Under the prospect theory, it's believed that people evaluate the risk of loss asymmetrically; people are more influenced by the potential for loss than by the possibility of an equal gain. And while it's better to only risk losing something over definitely losing something, our brains prefer a guaranteed win over a potential win. Framing options through just one of these lenses can seriously alter decision-making.

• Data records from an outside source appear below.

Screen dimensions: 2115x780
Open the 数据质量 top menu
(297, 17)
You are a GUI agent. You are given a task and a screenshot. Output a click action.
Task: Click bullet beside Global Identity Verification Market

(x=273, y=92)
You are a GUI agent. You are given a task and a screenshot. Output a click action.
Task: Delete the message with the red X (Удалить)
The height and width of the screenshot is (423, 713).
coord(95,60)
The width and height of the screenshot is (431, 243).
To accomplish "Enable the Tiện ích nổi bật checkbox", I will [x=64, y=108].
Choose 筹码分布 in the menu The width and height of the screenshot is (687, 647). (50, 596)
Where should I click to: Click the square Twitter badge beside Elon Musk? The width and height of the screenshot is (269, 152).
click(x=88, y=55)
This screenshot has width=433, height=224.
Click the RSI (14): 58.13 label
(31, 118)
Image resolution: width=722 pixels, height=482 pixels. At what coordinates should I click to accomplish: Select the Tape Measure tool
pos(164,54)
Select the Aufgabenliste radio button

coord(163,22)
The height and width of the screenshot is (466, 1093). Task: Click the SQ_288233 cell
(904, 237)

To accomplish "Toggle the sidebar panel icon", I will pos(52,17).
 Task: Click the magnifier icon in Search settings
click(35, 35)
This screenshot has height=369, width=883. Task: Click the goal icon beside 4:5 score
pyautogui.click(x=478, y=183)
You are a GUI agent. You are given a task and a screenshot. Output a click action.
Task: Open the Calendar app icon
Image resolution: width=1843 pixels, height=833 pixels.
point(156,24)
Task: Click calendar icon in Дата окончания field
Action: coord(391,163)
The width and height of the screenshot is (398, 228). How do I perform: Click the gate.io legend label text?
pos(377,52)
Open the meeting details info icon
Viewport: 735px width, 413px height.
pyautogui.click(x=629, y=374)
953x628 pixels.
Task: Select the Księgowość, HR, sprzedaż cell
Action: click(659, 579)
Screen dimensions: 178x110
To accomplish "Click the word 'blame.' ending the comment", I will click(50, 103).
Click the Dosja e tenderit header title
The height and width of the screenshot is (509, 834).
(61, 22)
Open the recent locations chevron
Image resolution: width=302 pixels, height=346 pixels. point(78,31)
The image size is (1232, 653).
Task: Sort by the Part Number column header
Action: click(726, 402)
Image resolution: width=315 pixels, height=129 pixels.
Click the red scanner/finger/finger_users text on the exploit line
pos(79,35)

For example, say you were given two options: An investment portfolio that was 70% likely to grow over the next five years or one that was 30% likely to stagnate or shrink over the next five years. Which would you choose? They're the same offer, but they sure don't feel that way.

How it's used

How the framing effect is used

Behavioral economics studies how things like the framing effect can change the decision-making processes. Scientists have found there are basically four ways that the framing effect is used:

  • Auditory framing. Auditory framing includes not only framed information spoken out loud but also incorporates tone of voice to help influence the outcome.
  • Visual framing. Colors, fonts, and even type sizes can also subtly affect how you feel about an offer or decision. You see this a lot in advertising.
  • Body language. The body language of a presenter is hugely influential when it comes to framing. We trust and value the opinions of people with confident and friendly body language over a more neutral approach, even if what they have to say doesn't make sense.
  • Value propositions. Value propositions are a classic way that advertisers frame offers, such as offering a discount in different ways. The rule of relatively large numbers also plays a part here. Would you rather buy a car with a $2,500 rebate or one with a 5% discount? What if they ended up being the same dollar amount?

How to overcome it

How can you overcome the framing effect?

The framing effect can cause anyone a bit of a hiccup in their investing journey, but there are a few things you can do to override it. First, remember your investment horizon. A long-term investor doesn't act hastily because they have to hold on to that company for a long time. It's best to give it some thought before pulling the trigger.

Second, make sure you really understand the offer being presented to you or the choice you're being offered. Certainly, a 70% chance to win sounds better than a 30% chance to stagnate or worse -- but it's all the same. Do exactly what you'd do when finding an investment on your own and read all the information you can find on it, including balance sheets for stocks and prospectuses for things like mutual funds.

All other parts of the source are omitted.